#### ABOUT THIS TASK:
Only one stretch of the records below should be repeated. It starts with the line containing "Task: Tap the post count 0 under 게시글" and goes on through the line containing "Select right handle", exactly as written.

(PROVIDED ENTRIES Opens)

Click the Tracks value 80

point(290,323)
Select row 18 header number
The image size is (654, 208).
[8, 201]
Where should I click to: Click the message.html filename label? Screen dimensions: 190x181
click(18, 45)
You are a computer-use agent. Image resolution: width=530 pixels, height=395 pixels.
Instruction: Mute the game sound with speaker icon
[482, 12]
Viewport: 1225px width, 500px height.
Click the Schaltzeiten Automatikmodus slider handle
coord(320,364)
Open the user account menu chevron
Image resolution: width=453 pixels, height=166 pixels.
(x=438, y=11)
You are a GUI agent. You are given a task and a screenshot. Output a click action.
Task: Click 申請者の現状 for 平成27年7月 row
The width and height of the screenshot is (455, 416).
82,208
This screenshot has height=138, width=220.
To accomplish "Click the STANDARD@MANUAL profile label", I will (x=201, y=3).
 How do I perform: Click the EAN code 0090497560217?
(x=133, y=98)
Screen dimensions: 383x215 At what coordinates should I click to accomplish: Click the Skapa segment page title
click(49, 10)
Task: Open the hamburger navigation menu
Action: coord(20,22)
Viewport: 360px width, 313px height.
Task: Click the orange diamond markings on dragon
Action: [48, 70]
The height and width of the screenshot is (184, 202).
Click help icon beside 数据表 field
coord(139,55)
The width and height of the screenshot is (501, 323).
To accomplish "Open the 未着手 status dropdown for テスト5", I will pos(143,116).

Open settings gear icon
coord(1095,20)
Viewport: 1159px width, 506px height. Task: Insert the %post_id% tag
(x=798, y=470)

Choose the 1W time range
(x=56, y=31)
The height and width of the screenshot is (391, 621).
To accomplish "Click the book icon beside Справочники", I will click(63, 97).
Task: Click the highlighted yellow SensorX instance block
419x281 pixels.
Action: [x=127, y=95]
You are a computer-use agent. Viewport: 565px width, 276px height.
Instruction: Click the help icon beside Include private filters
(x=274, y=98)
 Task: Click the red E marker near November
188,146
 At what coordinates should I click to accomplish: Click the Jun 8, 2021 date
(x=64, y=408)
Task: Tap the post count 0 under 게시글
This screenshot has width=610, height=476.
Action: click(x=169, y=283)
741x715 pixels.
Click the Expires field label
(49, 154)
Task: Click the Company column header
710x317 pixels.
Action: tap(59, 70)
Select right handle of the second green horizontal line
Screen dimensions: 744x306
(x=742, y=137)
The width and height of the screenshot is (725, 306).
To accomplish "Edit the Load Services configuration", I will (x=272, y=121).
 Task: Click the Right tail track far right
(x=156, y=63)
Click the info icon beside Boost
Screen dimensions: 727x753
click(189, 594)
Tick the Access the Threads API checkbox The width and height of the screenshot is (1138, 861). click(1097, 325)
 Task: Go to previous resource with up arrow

(PROVIDED ENTRIES Closes)

#### ANSWER TO THE PROBLEM:
Task: Tap the post count 0 under 게시글
This screenshot has width=610, height=476.
Action: click(x=169, y=283)
741x715 pixels.
Click the Expires field label
(49, 154)
Task: Click the Company column header
710x317 pixels.
Action: tap(59, 70)
Select right handle of the second green horizontal line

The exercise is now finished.